Percy


Percy Thomas Corbin, fourth child of James & Margaret, was born on 5 July 1874 when the family was living in Castlereagh St Sydney.

As a single man he became involved with a city club called the Athenaeum Club, where he was secretary and seems to have lived for a time.

In 1899 he married Catherine O'Grady at Forest Lodge. They eventually got themselves settled at 'Loretto', King St North Sydney (now Waverton). The house still exists. All of the kids except the eldest, Rita, were born there.


Percy took a while to settle into a career in his early years. He worked with his father at his Hunter St building business for a time. In 1914, just after the youngest child Eric was born, he got a job with the Water Conservation & Irrigation Commission, starting as 'Ledgerkeeper, Leeton'. This was the early days of irrigation in the NSW Riverina. He moved the family to Leeton, and later to nearby Griffith in 1921, and the five kids all grew up in the district. He was choirmaster at the Catholic church.

Left - wedding day
Centre - family Christmas, probably Leeton c1925
Right - Percy at his desk, WC&IC, Leeton

Percy took a promotion from Griffith back to Leeton in 1925, then got a position in head office in Sydney in October 1928. The family moved to Chatswood, living at 331 Mowbray Rd for a time. The elder ones Rita and Jim (Boyce) had left home by then, and Eric went into the seminary to study for the priesthood. In 1936, when they were living at 16 Violet St Chatswood, Catherine died, aged 63.

Percy & Catherine at Chatswood:
Left - with Jim, Dorothy, Eric, Rita, Alf
Right - with grandchildren, Violet St

As Percy moved into retirement age he lived with some of his O'Grady in-laws at Lakemba, where they had moved from Glebe. Then he went back to the Riverina and spent his final years living with his daughter Dorothy and family on husband Jim Braithwaite's farm at Griffith. Percy died at the farm at Ballingal, Griffith on 25 May 1948, aged 73. He is buried with his wife in Northern Suburbs Cemetery.


While he was on the farm at Griffith, one of Dorothy's children, Anne (photo at right), contracted polio and had to be sent to Sydney for treatment.
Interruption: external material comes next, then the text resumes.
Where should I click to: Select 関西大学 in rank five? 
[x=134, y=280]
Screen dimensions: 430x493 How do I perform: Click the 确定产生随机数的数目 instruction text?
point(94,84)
Percy temporarily moved back to Lakemba so he could visit his little granddaughter every day in hospital, an act of kindness which Anne will never forget.

His son Jim (the second James Bentley Corbin, but always known to his siblings as Boyce), who was an Eastlakes chemist, received an MBE for services to amateur radio and for his role in maintaining communications during the NSW floods of 1955.

Currently there are 120 living descendants of Percy & Catherine.